**TO BE DONE:**
Update the entries from the line with "このドッキリヤバすぎる... (115, 1469)" to the line with "本日8/6の乃木坂46「猫舌SHOWROOM」は筒井あやめ＆鈴木佑捺 (316, 2348)", both included, by replacing "Amazon" with "Rakuten" and leaving everything else unchanged. Provide only those lines.

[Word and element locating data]
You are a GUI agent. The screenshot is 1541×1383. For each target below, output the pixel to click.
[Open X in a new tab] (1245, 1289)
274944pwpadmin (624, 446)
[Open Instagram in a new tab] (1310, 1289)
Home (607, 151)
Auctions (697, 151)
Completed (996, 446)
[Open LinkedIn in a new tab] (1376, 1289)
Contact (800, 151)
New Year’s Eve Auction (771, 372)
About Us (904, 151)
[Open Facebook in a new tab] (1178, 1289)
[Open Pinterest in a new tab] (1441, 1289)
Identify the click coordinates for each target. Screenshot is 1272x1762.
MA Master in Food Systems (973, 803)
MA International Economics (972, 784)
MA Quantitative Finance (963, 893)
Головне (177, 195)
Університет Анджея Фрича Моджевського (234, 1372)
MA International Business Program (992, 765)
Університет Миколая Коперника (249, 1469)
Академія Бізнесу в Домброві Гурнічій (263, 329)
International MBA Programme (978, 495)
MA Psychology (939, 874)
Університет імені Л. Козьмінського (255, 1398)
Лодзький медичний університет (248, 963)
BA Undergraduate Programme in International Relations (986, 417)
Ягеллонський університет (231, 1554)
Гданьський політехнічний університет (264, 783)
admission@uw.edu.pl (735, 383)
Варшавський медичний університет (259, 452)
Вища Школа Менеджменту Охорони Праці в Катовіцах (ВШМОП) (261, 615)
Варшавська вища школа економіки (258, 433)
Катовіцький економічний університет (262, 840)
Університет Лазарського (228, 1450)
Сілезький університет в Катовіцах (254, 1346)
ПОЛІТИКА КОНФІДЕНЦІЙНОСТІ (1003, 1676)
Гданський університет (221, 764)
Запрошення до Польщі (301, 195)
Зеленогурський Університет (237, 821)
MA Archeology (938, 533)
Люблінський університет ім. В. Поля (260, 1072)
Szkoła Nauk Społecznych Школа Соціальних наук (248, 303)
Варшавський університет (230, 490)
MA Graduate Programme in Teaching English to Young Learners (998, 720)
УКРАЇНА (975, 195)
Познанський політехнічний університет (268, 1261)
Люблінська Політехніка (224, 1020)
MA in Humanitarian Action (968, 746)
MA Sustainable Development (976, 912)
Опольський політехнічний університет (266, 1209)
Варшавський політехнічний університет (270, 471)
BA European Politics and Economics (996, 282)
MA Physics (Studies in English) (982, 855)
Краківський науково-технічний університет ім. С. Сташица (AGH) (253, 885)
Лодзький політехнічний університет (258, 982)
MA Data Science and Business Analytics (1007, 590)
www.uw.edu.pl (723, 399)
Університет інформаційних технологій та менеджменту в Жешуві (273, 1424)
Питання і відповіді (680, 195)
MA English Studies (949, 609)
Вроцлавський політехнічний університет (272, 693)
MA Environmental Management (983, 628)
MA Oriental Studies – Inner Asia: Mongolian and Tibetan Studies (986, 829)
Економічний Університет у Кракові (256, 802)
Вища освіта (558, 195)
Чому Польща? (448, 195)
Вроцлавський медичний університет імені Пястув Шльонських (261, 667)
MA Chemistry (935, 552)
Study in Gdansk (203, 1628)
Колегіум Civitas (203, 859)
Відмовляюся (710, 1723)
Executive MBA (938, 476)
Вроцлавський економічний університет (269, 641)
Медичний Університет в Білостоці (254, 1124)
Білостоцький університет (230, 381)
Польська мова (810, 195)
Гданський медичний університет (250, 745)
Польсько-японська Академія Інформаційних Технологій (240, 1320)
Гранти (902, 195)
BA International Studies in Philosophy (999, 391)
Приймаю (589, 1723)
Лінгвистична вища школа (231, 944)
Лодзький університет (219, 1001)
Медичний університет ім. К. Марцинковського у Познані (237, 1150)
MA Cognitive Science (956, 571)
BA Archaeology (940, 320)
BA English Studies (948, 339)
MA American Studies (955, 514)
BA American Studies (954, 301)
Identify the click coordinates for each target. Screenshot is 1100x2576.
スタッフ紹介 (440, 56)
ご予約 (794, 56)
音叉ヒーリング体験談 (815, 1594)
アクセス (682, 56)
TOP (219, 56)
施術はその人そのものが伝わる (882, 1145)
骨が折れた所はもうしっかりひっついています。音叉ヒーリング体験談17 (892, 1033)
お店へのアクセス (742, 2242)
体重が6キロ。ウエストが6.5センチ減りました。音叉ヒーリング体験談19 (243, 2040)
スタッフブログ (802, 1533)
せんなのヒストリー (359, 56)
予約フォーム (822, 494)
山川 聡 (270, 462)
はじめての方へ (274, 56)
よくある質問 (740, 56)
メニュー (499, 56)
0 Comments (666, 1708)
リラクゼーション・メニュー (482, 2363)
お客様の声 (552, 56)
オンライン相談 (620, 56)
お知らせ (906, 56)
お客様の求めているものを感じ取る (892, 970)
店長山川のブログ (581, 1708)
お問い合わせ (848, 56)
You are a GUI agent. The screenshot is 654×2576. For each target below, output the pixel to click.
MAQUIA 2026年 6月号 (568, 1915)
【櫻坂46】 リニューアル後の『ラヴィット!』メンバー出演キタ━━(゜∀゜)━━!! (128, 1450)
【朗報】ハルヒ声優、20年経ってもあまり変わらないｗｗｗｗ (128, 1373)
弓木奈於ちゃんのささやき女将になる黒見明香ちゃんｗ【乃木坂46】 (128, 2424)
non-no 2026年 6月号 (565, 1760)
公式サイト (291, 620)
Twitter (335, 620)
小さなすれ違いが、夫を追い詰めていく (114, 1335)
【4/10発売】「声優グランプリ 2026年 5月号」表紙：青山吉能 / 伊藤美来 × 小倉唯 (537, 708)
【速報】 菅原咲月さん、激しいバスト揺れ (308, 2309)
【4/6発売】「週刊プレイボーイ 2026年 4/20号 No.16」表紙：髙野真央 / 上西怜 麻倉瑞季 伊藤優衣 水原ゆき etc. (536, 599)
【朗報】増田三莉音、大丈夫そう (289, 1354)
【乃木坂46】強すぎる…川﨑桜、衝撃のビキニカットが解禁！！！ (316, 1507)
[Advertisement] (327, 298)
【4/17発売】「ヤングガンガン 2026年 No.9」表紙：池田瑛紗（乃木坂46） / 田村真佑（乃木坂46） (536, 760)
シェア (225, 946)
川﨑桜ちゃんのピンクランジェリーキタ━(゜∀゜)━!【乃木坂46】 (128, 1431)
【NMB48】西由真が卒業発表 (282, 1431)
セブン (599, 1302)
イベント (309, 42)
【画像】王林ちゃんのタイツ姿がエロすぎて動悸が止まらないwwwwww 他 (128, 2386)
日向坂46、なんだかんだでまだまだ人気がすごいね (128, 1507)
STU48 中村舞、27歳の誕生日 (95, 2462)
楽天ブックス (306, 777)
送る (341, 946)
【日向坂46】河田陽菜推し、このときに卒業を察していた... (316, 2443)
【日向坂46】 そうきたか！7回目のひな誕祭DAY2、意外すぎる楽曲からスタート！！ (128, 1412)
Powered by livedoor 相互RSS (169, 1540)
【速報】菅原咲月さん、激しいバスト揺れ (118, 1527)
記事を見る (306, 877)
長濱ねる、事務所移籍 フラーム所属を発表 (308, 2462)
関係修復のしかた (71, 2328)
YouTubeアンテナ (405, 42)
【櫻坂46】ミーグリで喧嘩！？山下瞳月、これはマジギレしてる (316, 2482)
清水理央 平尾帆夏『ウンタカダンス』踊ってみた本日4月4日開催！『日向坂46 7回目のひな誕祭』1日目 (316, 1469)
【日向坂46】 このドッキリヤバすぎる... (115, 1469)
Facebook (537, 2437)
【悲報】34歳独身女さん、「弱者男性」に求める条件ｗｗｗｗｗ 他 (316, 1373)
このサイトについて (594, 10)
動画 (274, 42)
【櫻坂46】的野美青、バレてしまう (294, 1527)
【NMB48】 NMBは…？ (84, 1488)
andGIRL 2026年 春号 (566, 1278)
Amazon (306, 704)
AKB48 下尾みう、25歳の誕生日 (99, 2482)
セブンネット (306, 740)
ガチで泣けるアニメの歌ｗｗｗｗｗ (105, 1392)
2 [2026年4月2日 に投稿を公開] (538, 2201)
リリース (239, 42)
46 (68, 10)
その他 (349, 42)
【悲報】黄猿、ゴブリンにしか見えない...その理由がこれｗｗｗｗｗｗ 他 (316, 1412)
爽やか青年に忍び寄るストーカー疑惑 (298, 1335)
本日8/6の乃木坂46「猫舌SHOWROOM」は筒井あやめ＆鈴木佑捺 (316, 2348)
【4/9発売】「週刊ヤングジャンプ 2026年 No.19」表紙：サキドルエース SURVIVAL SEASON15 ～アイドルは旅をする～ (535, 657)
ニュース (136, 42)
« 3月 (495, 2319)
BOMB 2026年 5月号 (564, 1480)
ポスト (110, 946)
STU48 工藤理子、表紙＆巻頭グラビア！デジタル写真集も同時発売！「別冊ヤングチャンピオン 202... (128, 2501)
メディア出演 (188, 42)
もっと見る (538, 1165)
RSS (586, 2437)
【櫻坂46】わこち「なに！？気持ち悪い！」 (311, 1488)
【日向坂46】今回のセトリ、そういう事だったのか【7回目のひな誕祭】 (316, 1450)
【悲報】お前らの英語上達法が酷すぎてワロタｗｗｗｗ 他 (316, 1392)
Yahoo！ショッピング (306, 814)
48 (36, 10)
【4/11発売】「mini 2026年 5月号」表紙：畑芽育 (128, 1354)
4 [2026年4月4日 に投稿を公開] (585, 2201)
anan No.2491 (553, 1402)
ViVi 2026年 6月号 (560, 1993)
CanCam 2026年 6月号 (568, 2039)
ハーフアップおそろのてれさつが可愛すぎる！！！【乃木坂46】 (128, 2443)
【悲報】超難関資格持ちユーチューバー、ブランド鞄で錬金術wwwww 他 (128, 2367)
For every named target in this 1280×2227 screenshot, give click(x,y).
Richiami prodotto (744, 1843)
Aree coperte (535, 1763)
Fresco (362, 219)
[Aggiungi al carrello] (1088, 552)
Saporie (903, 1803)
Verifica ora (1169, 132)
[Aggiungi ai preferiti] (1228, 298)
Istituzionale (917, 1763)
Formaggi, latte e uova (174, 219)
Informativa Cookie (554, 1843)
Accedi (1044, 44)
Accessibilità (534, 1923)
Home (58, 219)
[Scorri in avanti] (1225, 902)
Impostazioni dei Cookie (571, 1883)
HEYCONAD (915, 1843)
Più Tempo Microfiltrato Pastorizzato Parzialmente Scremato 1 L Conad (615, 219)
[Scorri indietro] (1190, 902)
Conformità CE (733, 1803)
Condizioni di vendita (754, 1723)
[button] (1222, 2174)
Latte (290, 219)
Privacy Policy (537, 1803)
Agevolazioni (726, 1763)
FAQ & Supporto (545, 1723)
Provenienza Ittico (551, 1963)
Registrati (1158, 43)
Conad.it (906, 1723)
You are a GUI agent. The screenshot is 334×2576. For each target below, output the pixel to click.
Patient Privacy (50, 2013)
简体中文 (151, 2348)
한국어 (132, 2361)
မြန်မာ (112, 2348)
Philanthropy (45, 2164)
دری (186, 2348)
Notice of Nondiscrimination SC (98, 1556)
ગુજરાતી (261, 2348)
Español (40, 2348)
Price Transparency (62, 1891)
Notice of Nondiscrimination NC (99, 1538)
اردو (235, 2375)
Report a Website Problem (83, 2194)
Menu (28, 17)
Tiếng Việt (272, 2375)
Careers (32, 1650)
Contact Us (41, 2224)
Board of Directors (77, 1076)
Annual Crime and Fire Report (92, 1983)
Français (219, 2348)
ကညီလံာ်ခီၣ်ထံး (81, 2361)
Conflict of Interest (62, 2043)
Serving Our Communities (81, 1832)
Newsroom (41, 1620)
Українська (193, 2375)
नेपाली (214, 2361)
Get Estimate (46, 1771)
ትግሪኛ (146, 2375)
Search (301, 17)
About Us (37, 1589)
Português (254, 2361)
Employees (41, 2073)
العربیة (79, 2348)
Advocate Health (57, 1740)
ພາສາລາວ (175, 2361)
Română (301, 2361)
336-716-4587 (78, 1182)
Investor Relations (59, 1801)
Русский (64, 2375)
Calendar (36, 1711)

**ANSWER IN FULL:**
【日向坂46】 このドッキリヤバすぎる... (115, 1469)
Facebook (537, 2437)
【悲報】34歳独身女さん、「弱者男性」に求める条件ｗｗｗｗｗ 他 (316, 1373)
このサイトについて (594, 10)
動画 (274, 42)
【櫻坂46】的野美青、バレてしまう (294, 1527)
【NMB48】 NMBは…？ (84, 1488)
andGIRL 2026年 春号 (566, 1278)
Rakuten (306, 704)
AKB48 下尾みう、25歳の誕生日 (99, 2482)
セブンネット (306, 740)
ガチで泣けるアニメの歌ｗｗｗｗｗ (105, 1392)
2 [2026年4月2日 に投稿を公開] (538, 2201)
リリース (239, 42)
46 (68, 10)
その他 (349, 42)
【悲報】黄猿、ゴブリンにしか見えない...その理由がこれｗｗｗｗｗｗ 他 (316, 1412)
爽やか青年に忍び寄るストーカー疑惑 (298, 1335)
本日8/6の乃木坂46「猫舌SHOWROOM」は筒井あやめ＆鈴木佑捺 (316, 2348)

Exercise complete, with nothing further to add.